El preciado recurso era la “conservita”, esa latita de tomates ya procesados y probablemente condimentados en fábrica que también venía de Clorinda y que le daba a los platos un sabor y un colorido que algunos recordamos con nostalgia. Hoy los cocineros y cocineras más pitucos, se resisten al uso de las “conservitas”, las desprecian y proclaman que solo usan tomates frescos. Pero quienes tenemos paladares nostálgicos, todavía añoramos aquellos guisos pytã, de las abuelas, acompañados de mandioca calentita, de solo pensarlo corren lágrimas por muchas mejillas.
Los guisos se hacían sofriendo la carne en su propia grasa y con comino y kuratû. El comino no sé de dónde venía, la mandioca y el kuratû eran regalo de la tierra, como algunos locotitos picantes que entonces crecían por ahí. Luego empezaron a llegar de Clorinda las bolsas de cebollas, de papas, los ajos, de tomates y locotes. Y las botellas de aceite que reemplazaron a la hoy preciada grasa de chancho reservada para algunas sopas paraguayas muy finolis.
Los inmigrantes japoneses empezaron a variar la cocina, con ingredientes vegetales, haciendo malabares para llegar desde Encarnación y aledaños al Mercado de Asunción. Y pudimos agregar a la tradicional ensalada de porotos, la clásica mixta de lechuga y tomate. Muchos “no sabíamos comer verde”. Nada de lechuga, espinacas o verduras por el estilo. La socialización de los verdes y otras “rarezas” se las debemos en gran medida a los coreanos, que se instalaron en cada barrio asunceno con sus “extraños” productos.

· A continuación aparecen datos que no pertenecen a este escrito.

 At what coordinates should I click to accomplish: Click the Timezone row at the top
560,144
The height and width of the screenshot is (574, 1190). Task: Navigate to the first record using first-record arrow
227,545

Pero llegó, por los años 60, la invasión de la soja. Y la agricultura dejó de ser tarea de pobres. Pelaron los montes y agigantaron los cultivos. Los pobres siguieron con la mandioca y el maní, y los ricos poco a poco se atrevieron a nuevas aventuras. Ahora tenemos cebollas paraguayas. Que no sé ni cómo se plantan, ni cómo se cultivan, pero lo cierto es que vendrán a los mercados citadinos. Y seguramente serán sometidas a la gracia y conveniencia de los oligopolios supermercadistas, que considerarán si les conviene ponerlas al alcance del consumidor, o seguir trayéndola desde Clorinda.
No sabemos cuál será el precio de la cebolla en su cuna, ni si entre fletes, intermediarios y minoristas terminan declarándola inaccesible, y dejando que se pudran, mientras aquí seguimos consumiendo la que entra de contrabando. En fin, sería una gran pena que esa hermosa producción de nuestro generoso Chaco, que tantos años tuvo fama de tierra yerta, y resultó ser sorprendentemente prolífero, no encuentre en nuestras cacerolas la bienvenida que se merece.